How long PNC will give the lodge to sell the property and move was not clear to Boardman on Monday. A call to the bank’s attorney was not returned before deadline.

Meanwhile, the lodge will continue holding events, including a two-day polka fest in March.

The inability to retain members has been the lodge’s biggest challenge, Boardman said.

Dances have been reduced from every Friday to two Fridays a month.

The Lodge has one full-time and one part-time employee and relies on volunteers for the rest of its staffing needs, Boardman said.

“The problem was, the building was built for 5,000 members, and now we have less than 600,” he said.

The closing of the GM plant 10 years ago had a big impact on local Moose membership, Boardman said.

“Our biggest hit was GM leaving town. They took a huge number of our recruiting members and spread them across the country,” he said.

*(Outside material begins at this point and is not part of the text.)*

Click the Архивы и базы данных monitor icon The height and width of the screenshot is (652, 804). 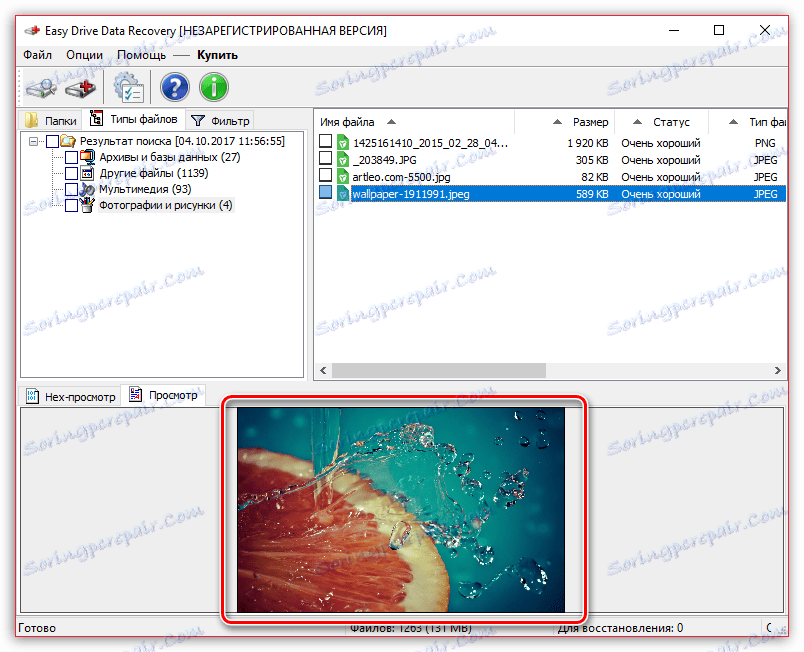(90, 156)
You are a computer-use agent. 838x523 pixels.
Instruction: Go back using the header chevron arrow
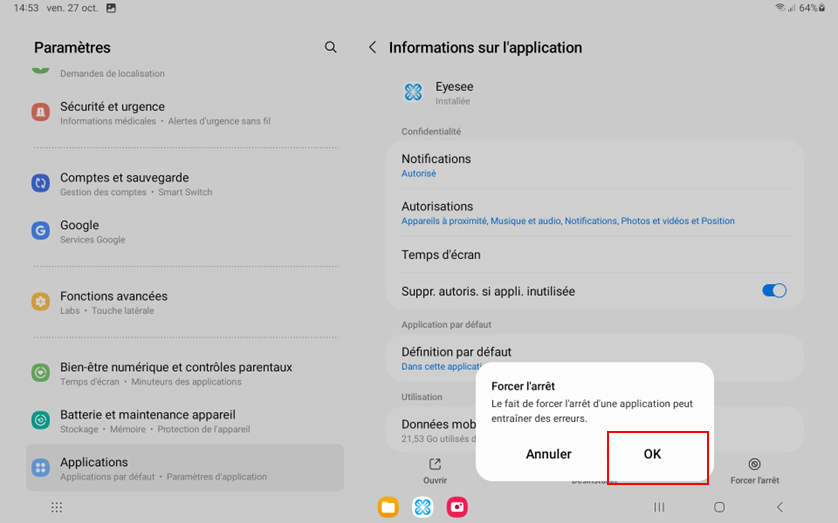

The Beloit Moose Lodge 191 “is holding our own,” said Nyla Spien, social quarters manager, but the membership is aging.

“Older lodge members get on a fixed income, they can’t get out as well in the winter. Some move away, some pass away, and it all plays a big part on keeping your membership numbers up,” she said.

Membership at Moose lodges in the South is growing so fast they can’t be accommodated, Spien said.

“We’re about 500 members, but that’s way less than a decade ago,” Spien said.

Moose Lodges remain private clubs with events open to members and their sponsored guests. Younger generations haven’t been as eager to join, she said.

Lodge 197 in Janesville was established in 1935. Members want to continue providing financial and logistical support to volunteer groups in the community, Boardman said. It has hosted Green Beret Marching Band practices for at least 20 years. It has given financial assistance to the Red Cross, ECHO, Salvation Army and the Special Olympics, he said.

In 2014, the most recent year for which financial data was available Wednesday, Lodge 197 reported revenue of $449,755 and expenses of $429,514, according to nonprofitfacts.com.